+++ EXERCISE DATA +++

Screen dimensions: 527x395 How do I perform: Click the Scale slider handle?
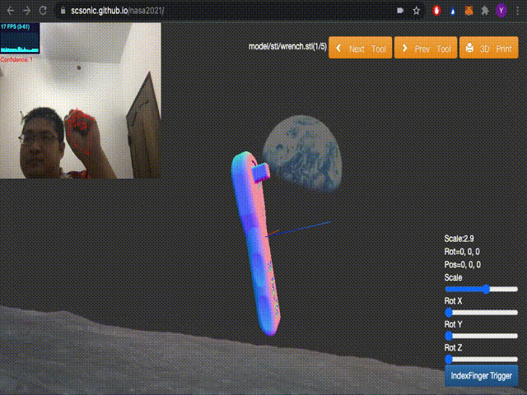tap(487, 289)
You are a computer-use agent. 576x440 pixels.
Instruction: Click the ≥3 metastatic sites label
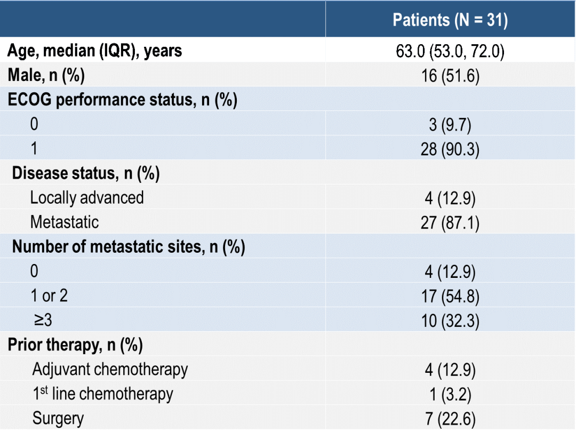43,321
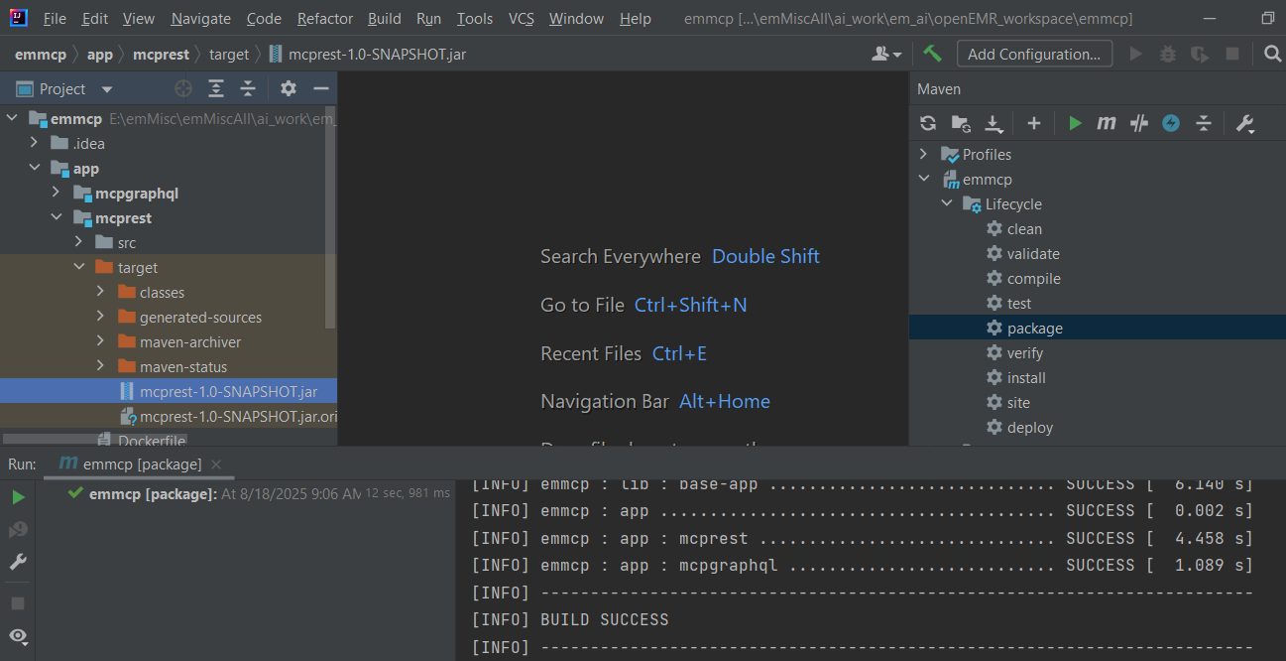Download sources and documentation

coord(994,123)
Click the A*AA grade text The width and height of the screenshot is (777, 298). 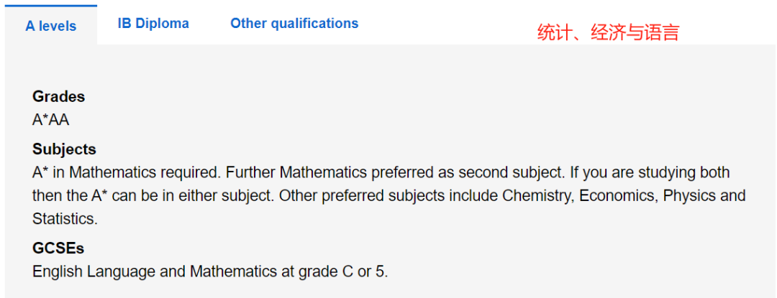click(50, 120)
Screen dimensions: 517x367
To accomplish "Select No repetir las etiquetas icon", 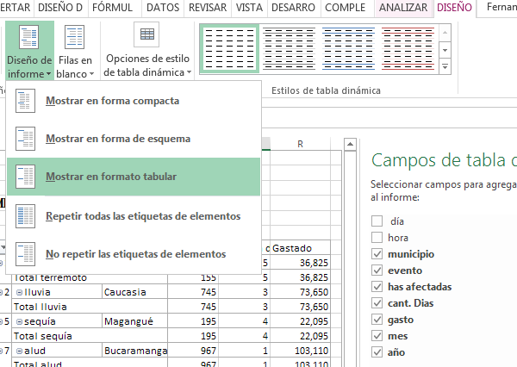I will [x=27, y=254].
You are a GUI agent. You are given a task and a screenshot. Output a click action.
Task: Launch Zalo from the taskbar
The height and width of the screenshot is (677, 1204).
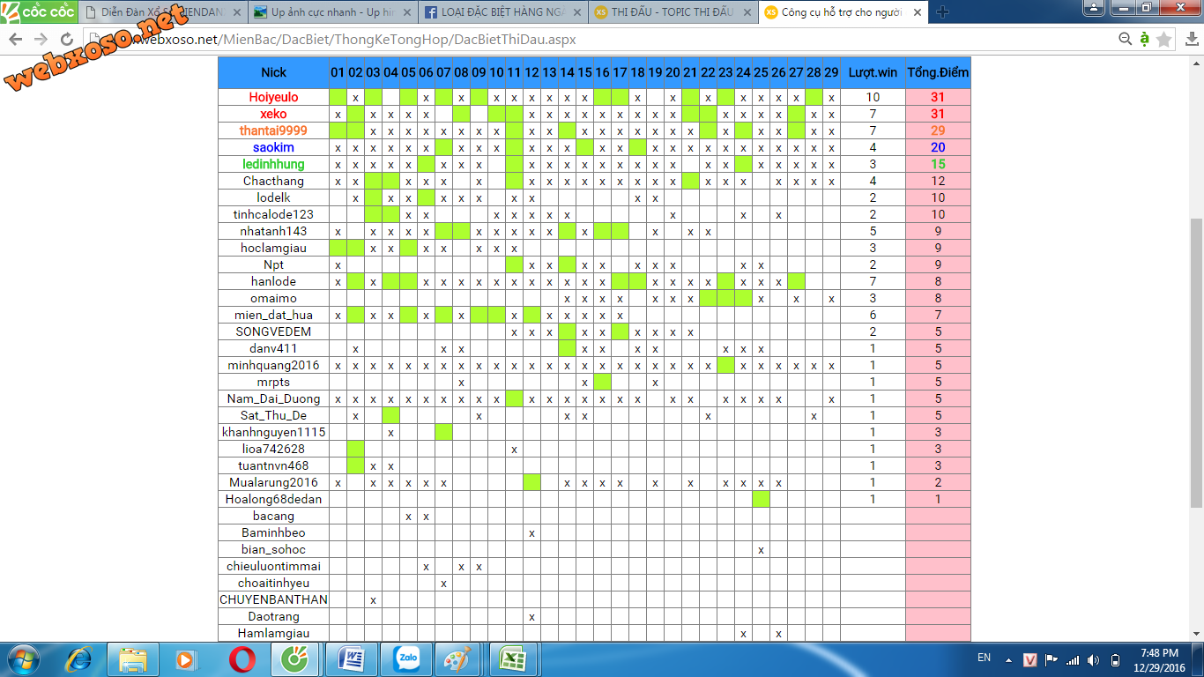coord(406,659)
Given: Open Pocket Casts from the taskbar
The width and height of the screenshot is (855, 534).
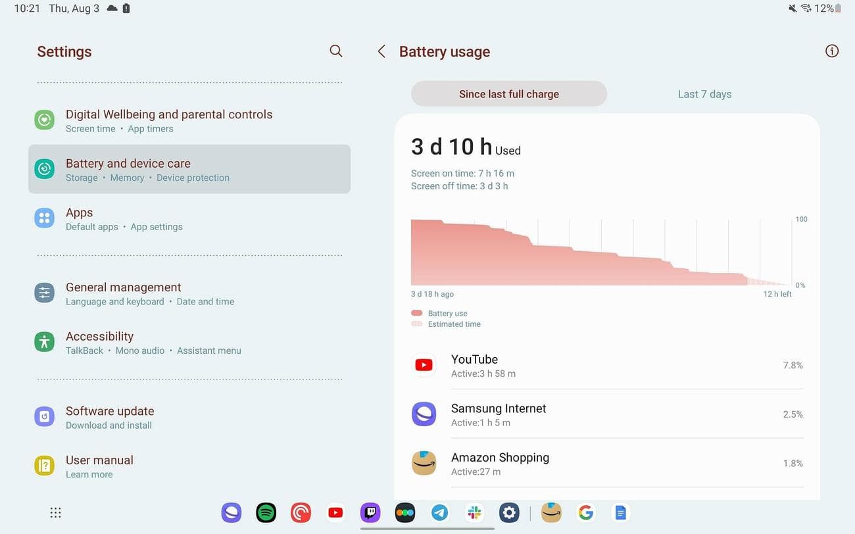Looking at the screenshot, I should click(x=301, y=512).
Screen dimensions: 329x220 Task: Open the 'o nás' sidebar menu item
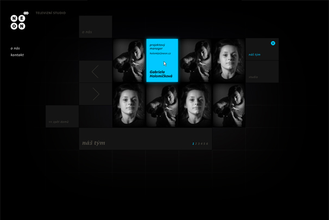15,48
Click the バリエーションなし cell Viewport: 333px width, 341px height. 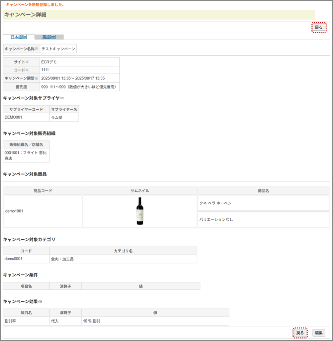(x=216, y=219)
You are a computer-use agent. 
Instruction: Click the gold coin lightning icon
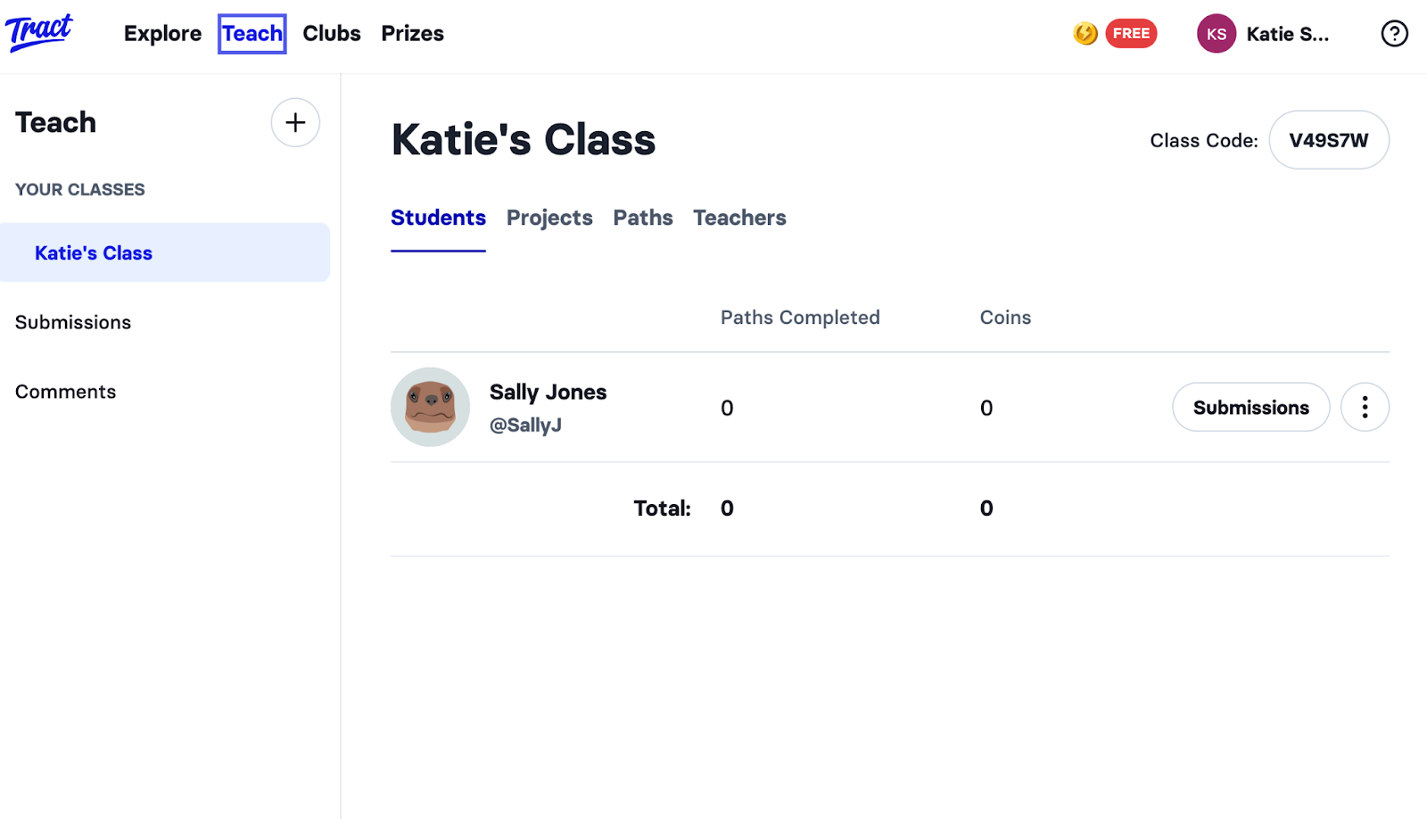(1085, 34)
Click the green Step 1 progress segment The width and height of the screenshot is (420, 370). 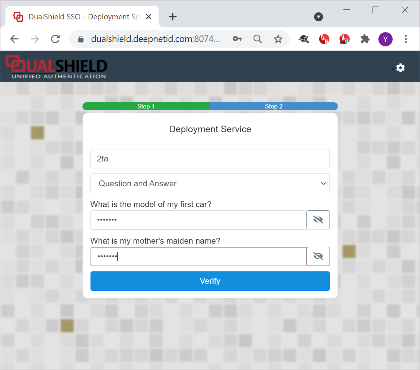click(146, 106)
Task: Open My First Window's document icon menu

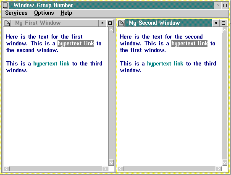Action: (7, 23)
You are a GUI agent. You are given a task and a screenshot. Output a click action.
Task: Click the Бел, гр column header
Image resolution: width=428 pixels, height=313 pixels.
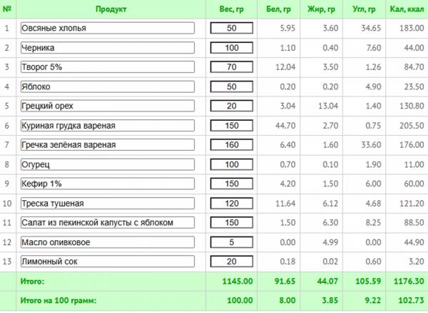(x=278, y=9)
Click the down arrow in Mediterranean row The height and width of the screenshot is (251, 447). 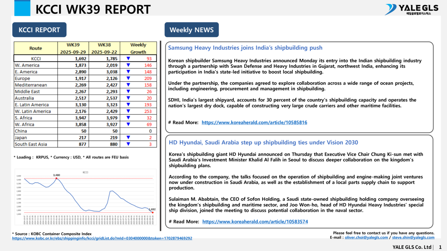coord(128,85)
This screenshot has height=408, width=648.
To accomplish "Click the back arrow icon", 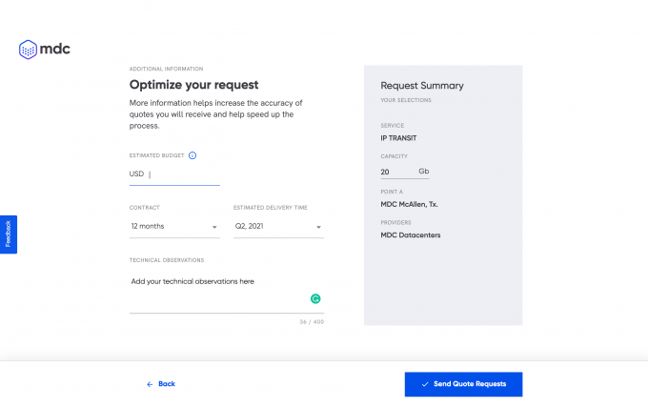I will coord(150,384).
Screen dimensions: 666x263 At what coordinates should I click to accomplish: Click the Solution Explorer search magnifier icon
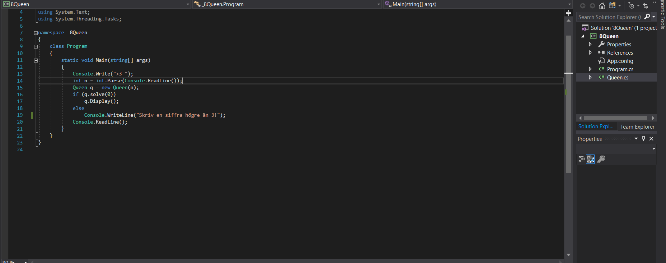647,17
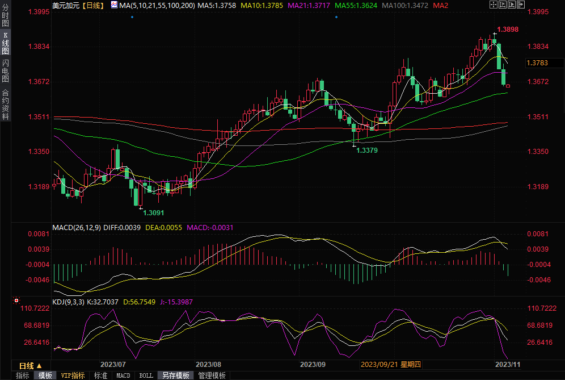Click the exit arrow icon at top right
The height and width of the screenshot is (380, 565).
(520, 5)
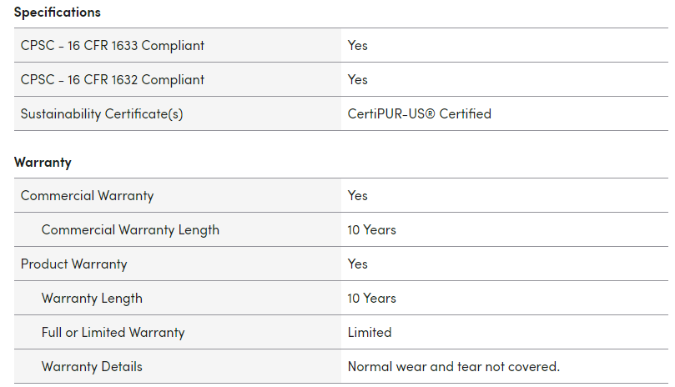Select the CPSC - 16 CFR 1632 Compliant label
Screen dimensions: 675x387
tap(113, 80)
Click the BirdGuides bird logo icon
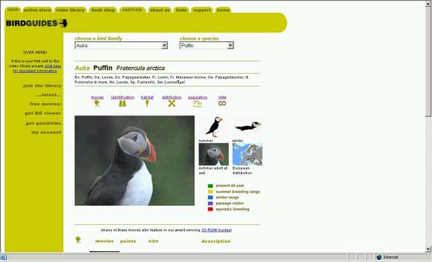 tap(63, 24)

+++

§ **WHAT NEEDS TO BE DONE**
Whenever the string "computer" turns up in a line above, copy that line out.

§ **EXERCISE ANSWER**
You are a computer-use agent. 576x440 pixels.
You are a computer-use agent. 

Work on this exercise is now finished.